> _Listed records_:
=== Section Start ===

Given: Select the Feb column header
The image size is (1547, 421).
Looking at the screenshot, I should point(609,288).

=== Section End ===
=== Section Start ===

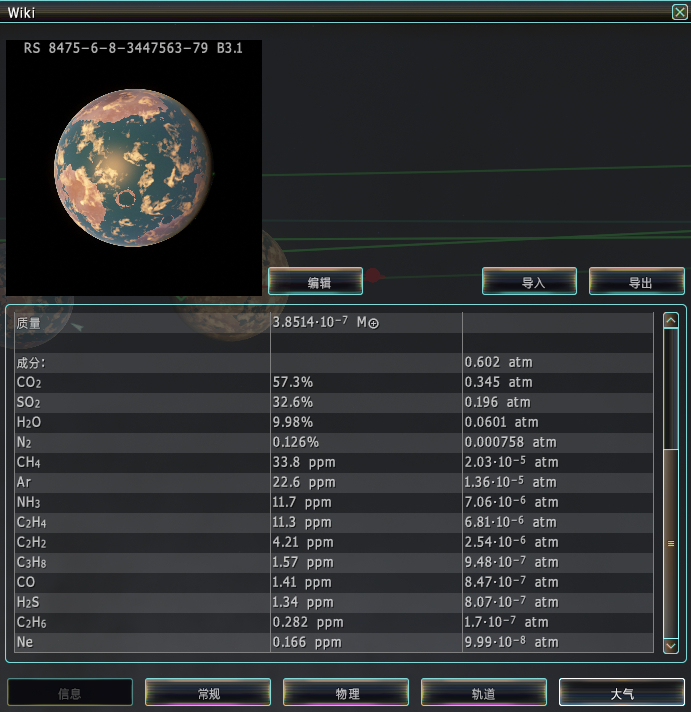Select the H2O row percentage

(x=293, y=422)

=== Section End ===
=== Section Start ===

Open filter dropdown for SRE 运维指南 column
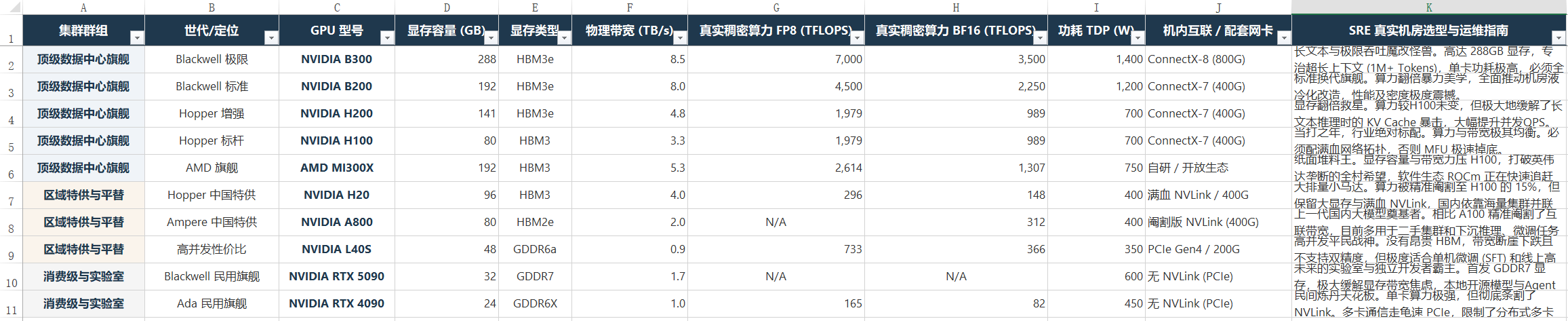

=== Section End ===

> _Exercise directions_: For each line in the entries that holds "column", return that line.

> _Answer for the task_:
Given: Select the Feb column header
Open filter dropdown for SRE 运维指南 column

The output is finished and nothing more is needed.